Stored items
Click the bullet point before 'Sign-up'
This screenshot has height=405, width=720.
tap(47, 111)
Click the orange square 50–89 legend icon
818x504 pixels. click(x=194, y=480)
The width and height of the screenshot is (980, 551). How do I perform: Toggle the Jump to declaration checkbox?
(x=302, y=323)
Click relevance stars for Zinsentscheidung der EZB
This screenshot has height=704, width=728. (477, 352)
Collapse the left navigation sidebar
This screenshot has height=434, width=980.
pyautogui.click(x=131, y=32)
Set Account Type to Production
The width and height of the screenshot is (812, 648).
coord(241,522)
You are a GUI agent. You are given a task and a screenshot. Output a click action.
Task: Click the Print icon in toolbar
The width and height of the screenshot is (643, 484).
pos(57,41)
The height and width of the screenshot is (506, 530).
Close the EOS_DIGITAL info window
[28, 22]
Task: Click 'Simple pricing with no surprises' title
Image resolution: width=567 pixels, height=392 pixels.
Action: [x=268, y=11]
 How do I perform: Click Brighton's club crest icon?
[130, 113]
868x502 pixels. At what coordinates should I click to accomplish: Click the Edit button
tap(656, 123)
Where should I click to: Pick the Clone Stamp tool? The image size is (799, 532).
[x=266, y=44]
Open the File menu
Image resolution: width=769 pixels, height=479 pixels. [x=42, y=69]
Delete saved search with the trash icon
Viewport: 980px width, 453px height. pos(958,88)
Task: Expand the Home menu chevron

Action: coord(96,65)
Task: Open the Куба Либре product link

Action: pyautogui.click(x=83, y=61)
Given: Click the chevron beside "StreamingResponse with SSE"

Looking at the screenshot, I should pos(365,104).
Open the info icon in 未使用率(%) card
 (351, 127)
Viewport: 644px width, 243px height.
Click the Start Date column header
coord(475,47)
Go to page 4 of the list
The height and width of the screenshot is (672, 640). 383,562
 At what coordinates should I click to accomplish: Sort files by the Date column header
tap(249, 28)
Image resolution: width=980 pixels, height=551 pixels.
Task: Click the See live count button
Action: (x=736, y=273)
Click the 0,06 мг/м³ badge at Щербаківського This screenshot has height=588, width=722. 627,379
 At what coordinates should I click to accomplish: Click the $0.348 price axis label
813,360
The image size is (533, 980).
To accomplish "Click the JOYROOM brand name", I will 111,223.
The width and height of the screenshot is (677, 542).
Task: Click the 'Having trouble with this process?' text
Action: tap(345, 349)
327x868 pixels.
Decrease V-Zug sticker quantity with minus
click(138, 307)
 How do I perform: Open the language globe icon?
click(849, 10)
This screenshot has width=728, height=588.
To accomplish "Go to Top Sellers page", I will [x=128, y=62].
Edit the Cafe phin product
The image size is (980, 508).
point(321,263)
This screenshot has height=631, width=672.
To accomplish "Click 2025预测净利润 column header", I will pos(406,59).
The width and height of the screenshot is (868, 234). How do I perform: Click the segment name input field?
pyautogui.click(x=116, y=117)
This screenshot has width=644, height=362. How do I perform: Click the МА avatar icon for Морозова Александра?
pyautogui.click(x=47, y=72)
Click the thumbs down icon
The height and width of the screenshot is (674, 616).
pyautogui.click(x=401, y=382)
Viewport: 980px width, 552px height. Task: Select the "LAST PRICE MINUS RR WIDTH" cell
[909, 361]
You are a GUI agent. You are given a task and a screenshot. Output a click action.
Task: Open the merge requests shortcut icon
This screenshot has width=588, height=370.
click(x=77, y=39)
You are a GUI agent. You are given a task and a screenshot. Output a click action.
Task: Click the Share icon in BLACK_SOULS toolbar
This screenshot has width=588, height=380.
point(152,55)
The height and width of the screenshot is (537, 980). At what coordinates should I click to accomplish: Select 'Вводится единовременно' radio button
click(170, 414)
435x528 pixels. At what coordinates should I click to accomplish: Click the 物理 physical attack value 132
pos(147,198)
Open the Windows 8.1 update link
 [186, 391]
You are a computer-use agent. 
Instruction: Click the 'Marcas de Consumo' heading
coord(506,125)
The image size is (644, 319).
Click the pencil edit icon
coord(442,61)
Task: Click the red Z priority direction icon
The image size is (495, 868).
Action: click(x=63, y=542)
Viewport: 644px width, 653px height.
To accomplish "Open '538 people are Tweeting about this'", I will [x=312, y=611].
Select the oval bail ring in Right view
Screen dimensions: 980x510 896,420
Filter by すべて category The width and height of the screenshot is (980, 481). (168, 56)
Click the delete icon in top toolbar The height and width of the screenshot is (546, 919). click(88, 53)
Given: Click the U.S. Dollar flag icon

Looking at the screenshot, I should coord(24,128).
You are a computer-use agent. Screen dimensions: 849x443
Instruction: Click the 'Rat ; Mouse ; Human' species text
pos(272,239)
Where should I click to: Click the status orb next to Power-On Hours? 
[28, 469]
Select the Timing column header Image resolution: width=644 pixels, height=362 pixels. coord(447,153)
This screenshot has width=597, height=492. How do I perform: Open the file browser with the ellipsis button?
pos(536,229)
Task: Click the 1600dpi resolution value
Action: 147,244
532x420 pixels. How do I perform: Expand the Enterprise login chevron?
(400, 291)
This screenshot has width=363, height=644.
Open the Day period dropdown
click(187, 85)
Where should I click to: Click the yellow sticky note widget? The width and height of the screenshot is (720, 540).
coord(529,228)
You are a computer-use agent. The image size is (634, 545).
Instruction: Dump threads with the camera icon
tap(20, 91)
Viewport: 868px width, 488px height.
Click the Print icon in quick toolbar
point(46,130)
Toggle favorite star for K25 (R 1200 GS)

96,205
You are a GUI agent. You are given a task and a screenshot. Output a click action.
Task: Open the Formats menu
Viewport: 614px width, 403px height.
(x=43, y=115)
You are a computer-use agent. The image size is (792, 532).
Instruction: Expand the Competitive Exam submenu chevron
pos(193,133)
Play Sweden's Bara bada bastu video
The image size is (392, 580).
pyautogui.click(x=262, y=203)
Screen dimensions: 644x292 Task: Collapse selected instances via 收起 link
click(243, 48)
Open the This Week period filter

- **TASK STATEMENT**:
The line containing "Click the Print icon in quick toolbar" marks the start; retype it and each line after it through the end of the records above, exactly.

- **SOLUTION FOR THIS PROBLEM**:
Click the Print icon in quick toolbar
point(46,130)
Toggle favorite star for K25 (R 1200 GS)

96,205
You are a GUI agent. You are given a task and a screenshot. Output a click action.
Task: Open the Formats menu
Viewport: 614px width, 403px height.
(x=43, y=115)
You are a computer-use agent. The image size is (792, 532).
Instruction: Expand the Competitive Exam submenu chevron
pos(193,133)
Play Sweden's Bara bada bastu video
The image size is (392, 580).
pyautogui.click(x=262, y=203)
Screen dimensions: 644x292 Task: Collapse selected instances via 收起 link
click(243, 48)
Open the This Week period filter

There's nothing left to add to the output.